* **DIRECTIONS FOR THIS TASK**: Look at the entries below and reproduce them exactly.

* **RECORDS FOR THIS EXERCISE**:
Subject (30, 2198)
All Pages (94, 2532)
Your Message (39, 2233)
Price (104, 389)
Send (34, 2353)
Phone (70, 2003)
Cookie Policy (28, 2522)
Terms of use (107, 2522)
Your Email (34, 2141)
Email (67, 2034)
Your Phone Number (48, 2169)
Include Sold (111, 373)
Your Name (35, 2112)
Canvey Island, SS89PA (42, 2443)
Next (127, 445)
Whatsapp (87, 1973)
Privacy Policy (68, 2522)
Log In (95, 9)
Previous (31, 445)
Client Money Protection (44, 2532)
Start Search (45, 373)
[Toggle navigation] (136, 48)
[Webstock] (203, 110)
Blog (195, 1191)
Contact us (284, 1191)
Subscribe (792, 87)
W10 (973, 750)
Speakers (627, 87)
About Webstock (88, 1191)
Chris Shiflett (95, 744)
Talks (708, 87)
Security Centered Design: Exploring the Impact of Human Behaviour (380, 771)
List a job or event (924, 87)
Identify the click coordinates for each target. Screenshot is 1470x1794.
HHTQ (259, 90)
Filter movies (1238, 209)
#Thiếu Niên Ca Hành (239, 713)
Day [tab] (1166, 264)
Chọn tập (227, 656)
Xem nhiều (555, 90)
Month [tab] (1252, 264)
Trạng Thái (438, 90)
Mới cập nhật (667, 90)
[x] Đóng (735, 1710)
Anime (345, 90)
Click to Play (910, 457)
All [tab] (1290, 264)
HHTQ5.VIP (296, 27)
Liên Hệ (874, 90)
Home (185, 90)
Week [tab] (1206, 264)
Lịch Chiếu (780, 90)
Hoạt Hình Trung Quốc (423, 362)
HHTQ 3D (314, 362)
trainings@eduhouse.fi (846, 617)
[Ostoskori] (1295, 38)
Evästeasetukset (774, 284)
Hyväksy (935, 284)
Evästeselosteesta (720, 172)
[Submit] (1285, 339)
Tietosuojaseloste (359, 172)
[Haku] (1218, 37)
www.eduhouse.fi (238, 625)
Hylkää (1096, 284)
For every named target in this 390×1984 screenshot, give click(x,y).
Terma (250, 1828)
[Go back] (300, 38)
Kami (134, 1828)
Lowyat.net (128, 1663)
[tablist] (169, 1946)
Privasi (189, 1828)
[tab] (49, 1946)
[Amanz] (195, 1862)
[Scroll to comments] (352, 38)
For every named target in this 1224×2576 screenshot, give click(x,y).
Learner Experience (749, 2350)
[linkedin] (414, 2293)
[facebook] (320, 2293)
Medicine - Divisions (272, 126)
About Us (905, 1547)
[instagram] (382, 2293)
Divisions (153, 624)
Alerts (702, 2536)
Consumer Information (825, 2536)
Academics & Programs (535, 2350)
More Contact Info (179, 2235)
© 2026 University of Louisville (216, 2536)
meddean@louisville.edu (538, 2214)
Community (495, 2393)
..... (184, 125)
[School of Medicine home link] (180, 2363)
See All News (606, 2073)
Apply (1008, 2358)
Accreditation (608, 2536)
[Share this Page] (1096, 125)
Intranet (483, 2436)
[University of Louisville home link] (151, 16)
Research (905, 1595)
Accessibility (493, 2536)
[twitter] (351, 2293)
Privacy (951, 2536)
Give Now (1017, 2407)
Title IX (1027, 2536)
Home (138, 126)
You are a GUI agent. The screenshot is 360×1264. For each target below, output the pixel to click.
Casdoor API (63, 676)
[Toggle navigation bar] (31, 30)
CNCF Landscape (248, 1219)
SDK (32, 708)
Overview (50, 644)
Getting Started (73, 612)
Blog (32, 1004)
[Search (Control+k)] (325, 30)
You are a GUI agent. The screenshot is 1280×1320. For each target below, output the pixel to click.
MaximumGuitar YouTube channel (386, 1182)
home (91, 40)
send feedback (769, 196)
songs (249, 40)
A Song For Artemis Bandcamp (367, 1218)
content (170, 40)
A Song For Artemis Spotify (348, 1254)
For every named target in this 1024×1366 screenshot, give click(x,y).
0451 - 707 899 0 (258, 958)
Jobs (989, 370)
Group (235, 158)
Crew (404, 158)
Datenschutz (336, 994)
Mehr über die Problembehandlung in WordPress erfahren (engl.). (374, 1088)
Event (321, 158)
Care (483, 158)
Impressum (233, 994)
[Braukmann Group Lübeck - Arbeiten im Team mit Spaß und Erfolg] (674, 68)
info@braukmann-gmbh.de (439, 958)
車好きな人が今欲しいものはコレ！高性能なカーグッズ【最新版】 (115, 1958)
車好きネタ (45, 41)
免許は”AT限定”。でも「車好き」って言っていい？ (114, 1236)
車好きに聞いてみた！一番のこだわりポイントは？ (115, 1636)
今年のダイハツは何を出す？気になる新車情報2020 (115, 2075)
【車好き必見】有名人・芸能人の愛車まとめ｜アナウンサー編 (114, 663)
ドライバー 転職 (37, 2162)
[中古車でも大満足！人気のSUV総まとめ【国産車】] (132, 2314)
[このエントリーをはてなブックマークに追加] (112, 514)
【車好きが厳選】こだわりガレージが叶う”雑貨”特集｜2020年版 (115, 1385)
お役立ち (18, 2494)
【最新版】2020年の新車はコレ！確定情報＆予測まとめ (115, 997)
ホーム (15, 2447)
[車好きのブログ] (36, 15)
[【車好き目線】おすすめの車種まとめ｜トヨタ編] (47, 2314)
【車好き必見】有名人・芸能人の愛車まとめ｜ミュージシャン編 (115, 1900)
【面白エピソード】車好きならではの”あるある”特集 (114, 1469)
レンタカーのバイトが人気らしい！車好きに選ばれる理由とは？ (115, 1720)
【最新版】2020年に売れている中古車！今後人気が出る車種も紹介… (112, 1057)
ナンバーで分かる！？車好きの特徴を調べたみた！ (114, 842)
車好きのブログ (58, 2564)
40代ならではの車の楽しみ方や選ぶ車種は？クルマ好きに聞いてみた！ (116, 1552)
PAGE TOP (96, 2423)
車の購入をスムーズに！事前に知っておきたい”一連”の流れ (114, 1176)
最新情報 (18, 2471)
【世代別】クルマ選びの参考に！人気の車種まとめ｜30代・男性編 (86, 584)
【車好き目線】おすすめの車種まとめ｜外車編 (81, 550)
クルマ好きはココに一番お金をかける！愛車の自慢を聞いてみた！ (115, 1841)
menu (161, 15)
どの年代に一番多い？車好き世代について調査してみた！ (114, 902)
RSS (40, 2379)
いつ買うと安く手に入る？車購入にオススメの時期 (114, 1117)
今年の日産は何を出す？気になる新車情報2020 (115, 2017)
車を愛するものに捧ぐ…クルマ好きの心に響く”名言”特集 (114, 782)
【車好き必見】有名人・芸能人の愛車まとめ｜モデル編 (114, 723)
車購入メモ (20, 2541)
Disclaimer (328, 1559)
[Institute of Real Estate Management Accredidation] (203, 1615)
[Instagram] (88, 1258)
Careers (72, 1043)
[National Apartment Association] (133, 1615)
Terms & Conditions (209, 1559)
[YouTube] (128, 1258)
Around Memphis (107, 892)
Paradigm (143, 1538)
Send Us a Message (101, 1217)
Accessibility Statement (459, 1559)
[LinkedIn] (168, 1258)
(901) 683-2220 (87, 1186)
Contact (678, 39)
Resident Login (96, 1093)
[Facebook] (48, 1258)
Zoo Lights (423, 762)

* **TASK OUTPUT**:
Subject (30, 2198)
All Pages (94, 2532)
Your Message (39, 2233)
Price (104, 389)
Send (34, 2353)
Phone (70, 2003)
Cookie Policy (28, 2522)
Terms of use (107, 2522)
Your Email (34, 2141)
Email (67, 2034)
Your Phone Number (48, 2169)
Include Sold (111, 373)
Your Name (35, 2112)
Canvey Island, SS89PA (42, 2443)
Next (127, 445)
Whatsapp (87, 1973)
Privacy Policy (68, 2522)
Log In (95, 9)
Previous (31, 445)
Client Money Protection (44, 2532)
Start Search (45, 373)
[Toggle navigation] (136, 48)
[Webstock] (203, 110)
Blog (195, 1191)
Contact us (284, 1191)
Subscribe (792, 87)
W10 (973, 750)
Speakers (627, 87)
About Webstock (88, 1191)
Chris Shiflett (95, 744)
Talks (708, 87)
Security Centered Design: Exploring the Impact of Human Behaviour (380, 771)
List a job or event (924, 87)
Identify the click coordinates for each target. Screenshot is 1470x1794.
HHTQ (259, 90)
Filter movies (1238, 209)
#Thiếu Niên Ca Hành (239, 713)
Day [tab] (1166, 264)
Chọn tập (227, 656)
Xem nhiều (555, 90)
Month [tab] (1252, 264)
Trạng Thái (438, 90)
Mới cập nhật (667, 90)
[x] Đóng (735, 1710)
Anime (345, 90)
Click to Play (910, 457)
All [tab] (1290, 264)
HHTQ5.VIP (296, 27)
Liên Hệ (874, 90)
Home (185, 90)
Week [tab] (1206, 264)
Lịch Chiếu (780, 90)
Hoạt Hình Trung Quốc (423, 362)
HHTQ 3D (314, 362)
trainings@eduhouse.fi (846, 617)
[Ostoskori] (1295, 38)
Evästeasetukset (774, 284)
Hyväksy (935, 284)
Evästeselosteesta (720, 172)
[Submit] (1285, 339)
Tietosuojaseloste (359, 172)
[Haku] (1218, 37)
www.eduhouse.fi (238, 625)
Hylkää (1096, 284)
For every named target in this 390×1984 screenshot, give click(x,y).
Terma (250, 1828)
[Go back] (300, 38)
Kami (134, 1828)
Lowyat.net (128, 1663)
[tablist] (169, 1946)
Privasi (189, 1828)
[tab] (49, 1946)
[Amanz] (195, 1862)
[Scroll to comments] (352, 38)
For every named target in this 1224×2576 screenshot, give click(x,y).
Learner Experience (749, 2350)
[linkedin] (414, 2293)
[facebook] (320, 2293)
Medicine - Divisions (272, 126)
About Us (905, 1547)
[instagram] (382, 2293)
Divisions (153, 624)
Alerts (702, 2536)
Consumer Information (825, 2536)
Academics & Programs (535, 2350)
More Contact Info (179, 2235)
© 2026 University of Louisville (216, 2536)
meddean@louisville.edu (538, 2214)
Community (495, 2393)
..... (184, 125)
[School of Medicine home link] (180, 2363)
See All News (606, 2073)
Apply (1008, 2358)
Accreditation (608, 2536)
[Share this Page] (1096, 125)
Intranet (483, 2436)
[University of Louisville home link] (151, 16)
Research (905, 1595)
Accessibility (493, 2536)
[twitter] (351, 2293)
Privacy (951, 2536)
Give Now (1017, 2407)
Title IX (1027, 2536)
Home (138, 126)
You are a GUI agent. The screenshot is 360×1264. For each target below, output the pixel to click.
Casdoor API (63, 676)
[Toggle navigation bar] (31, 30)
CNCF Landscape (248, 1219)
SDK (32, 708)
Overview (50, 644)
Getting Started (73, 612)
Blog (32, 1004)
[Search (Control+k)] (325, 30)
You are a GUI agent. The screenshot is 1280×1320. For each target below, output the pixel to click.
MaximumGuitar YouTube channel (386, 1182)
home (91, 40)
send feedback (769, 196)
songs (249, 40)
A Song For Artemis Bandcamp (367, 1218)
content (170, 40)
A Song For Artemis Spotify (348, 1254)
For every named target in this 1024×1366 screenshot, give click(x,y).
0451 - 707 899 0 (258, 958)
Jobs (989, 370)
Group (235, 158)
Crew (404, 158)
Datenschutz (336, 994)
Mehr über die Problembehandlung in WordPress erfahren (engl.). (374, 1088)
Event (321, 158)
Care (483, 158)
Impressum (233, 994)
[Braukmann Group Lübeck - Arbeiten im Team mit Spaß und Erfolg] (674, 68)
info@braukmann-gmbh.de (439, 958)
車好きな人が今欲しいものはコレ！高性能なカーグッズ【最新版】 (115, 1958)
車好きネタ (45, 41)
免許は”AT限定”。でも「車好き」って言っていい？ (114, 1236)
車好きに聞いてみた！一番のこだわりポイントは？ (115, 1636)
今年のダイハツは何を出す？気になる新車情報2020 (115, 2075)
【車好き必見】有名人・芸能人の愛車まとめ｜アナウンサー編 (114, 663)
ドライバー 転職 (37, 2162)
[中古車でも大満足！人気のSUV総まとめ【国産車】] (132, 2314)
[このエントリーをはてなブックマークに追加] (112, 514)
【車好きが厳選】こだわりガレージが叶う”雑貨”特集｜2020年版 (115, 1385)
お役立ち (18, 2494)
【最新版】2020年の新車はコレ！確定情報＆予測まとめ (115, 997)
ホーム (15, 2447)
[車好きのブログ] (36, 15)
[【車好き目線】おすすめの車種まとめ｜トヨタ編] (47, 2314)
【車好き必見】有名人・芸能人の愛車まとめ｜ミュージシャン編 (115, 1900)
【面白エピソード】車好きならではの”あるある”特集 (114, 1469)
レンタカーのバイトが人気らしい！車好きに選ばれる理由とは？ (115, 1720)
【最新版】2020年に売れている中古車！今後人気が出る車種も紹介… (112, 1057)
ナンバーで分かる！？車好きの特徴を調べたみた！ (114, 842)
車好きのブログ (58, 2564)
40代ならではの車の楽しみ方や選ぶ車種は？クルマ好きに聞いてみた！ (116, 1552)
PAGE TOP (96, 2423)
車の購入をスムーズに！事前に知っておきたい”一連”の流れ (114, 1176)
最新情報 (18, 2471)
【世代別】クルマ選びの参考に！人気の車種まとめ｜30代・男性編 (86, 584)
【車好き目線】おすすめの車種まとめ｜外車編 (81, 550)
クルマ好きはココに一番お金をかける！愛車の自慢を聞いてみた！ (115, 1841)
menu (161, 15)
どの年代に一番多い？車好き世代について調査してみた！ (114, 902)
RSS (40, 2379)
いつ買うと安く手に入る？車購入にオススメの時期 (114, 1117)
今年の日産は何を出す？気になる新車情報2020 (115, 2017)
車を愛するものに捧ぐ…クルマ好きの心に響く”名言”特集 (114, 782)
【車好き必見】有名人・芸能人の愛車まとめ｜モデル編 (114, 723)
車購入メモ (20, 2541)
Disclaimer (328, 1559)
[Institute of Real Estate Management Accredidation] (203, 1615)
[Instagram] (88, 1258)
Careers (72, 1043)
[National Apartment Association] (133, 1615)
Terms & Conditions (209, 1559)
[YouTube] (128, 1258)
Around Memphis (107, 892)
Paradigm (143, 1538)
Send Us a Message (101, 1217)
Accessibility Statement (459, 1559)
[LinkedIn] (168, 1258)
(901) 683-2220 (87, 1186)
Contact (678, 39)
Resident Login (96, 1093)
[Facebook] (48, 1258)
Zoo Lights (423, 762)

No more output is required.